L’humanité, dis-je : car choisir, se tromper, souffrir, se rectifier, en un mot tous les éléments qui composent l’idée de responsabilité, sont tellement inhérents à notre nature sensible, intelligente et libre, ils sont tellement cette nature même, que je défie l’imagination la plus féconde de concevoir pour l’homme un autre mode d’existence.

Que l’homme ait vécu dans un Éden, in paradiso voluptatis, ignorant le bien et le mal, scientiam boni et mali, nous pouvons bien le croire, mais nous ne pouvons le comprendre, tant notre nature a été profondément transformée.

Il nous est impossible de séparer l’idée de vie de celle de sensibilité, celle de sensibilité de celle de plaisir et douleur, celle de plaisir et de douleur de celle de peine et récompense, celle d’intelligence de celle de liberté et choix, et toutes ces idées de celle de Responsabilité ; car c’est l’ensemble de toutes ces idées qui nous donne celle d’Être, de telle sorte que lorsque nous pensons à Dieu, la raison nous disant qu’il ne peut souffrir, elle reste confondue, tant l’être et la sensibilité sont pour nous inséparables.

Et c’est là sans doute ce qui fait de la Foi le complément nécessaire de nos destinées.
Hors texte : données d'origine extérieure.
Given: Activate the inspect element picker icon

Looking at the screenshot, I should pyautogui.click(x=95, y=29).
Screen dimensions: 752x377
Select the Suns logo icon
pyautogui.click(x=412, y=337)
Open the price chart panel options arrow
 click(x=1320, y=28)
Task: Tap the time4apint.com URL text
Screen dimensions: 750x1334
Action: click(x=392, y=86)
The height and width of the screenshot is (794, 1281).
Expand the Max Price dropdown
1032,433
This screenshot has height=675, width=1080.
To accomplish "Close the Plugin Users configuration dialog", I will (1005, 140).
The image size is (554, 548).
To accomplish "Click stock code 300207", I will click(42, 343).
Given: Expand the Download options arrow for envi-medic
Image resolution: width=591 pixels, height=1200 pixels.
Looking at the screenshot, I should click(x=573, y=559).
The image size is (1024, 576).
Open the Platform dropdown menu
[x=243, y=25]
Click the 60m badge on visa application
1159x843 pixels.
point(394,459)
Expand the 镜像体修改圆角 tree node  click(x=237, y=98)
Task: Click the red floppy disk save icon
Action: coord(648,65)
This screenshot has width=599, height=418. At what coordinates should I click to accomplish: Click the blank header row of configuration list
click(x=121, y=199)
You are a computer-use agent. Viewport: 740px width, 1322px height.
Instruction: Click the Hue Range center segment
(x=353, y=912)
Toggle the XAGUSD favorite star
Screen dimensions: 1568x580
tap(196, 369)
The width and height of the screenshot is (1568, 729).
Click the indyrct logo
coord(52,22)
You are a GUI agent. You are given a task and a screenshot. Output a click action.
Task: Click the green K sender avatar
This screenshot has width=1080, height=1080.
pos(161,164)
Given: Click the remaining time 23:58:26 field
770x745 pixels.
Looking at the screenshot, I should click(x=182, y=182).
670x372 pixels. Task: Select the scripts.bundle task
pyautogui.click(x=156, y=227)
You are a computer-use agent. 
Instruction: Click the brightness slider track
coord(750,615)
Elle est le seul lien possible entre la créature et le Créateur, puisqu’il est et sera toujours pour la raison le Dieu incompréhensible, Deus absconditus.

Pour voir combien la responsabilité nous tient de près et nous serre de tous côtés, il suffit de donner son attention aux faits les plus simples.

Le feu nous brûle, le choc des corps nous brise ; si nous n’étions pas doués de sensibilité, ou si notre sensibilité n’était pas affectée péniblement par l’approche du feu et le rude contact des corps, nous serions exposés à la mort à chaque instant.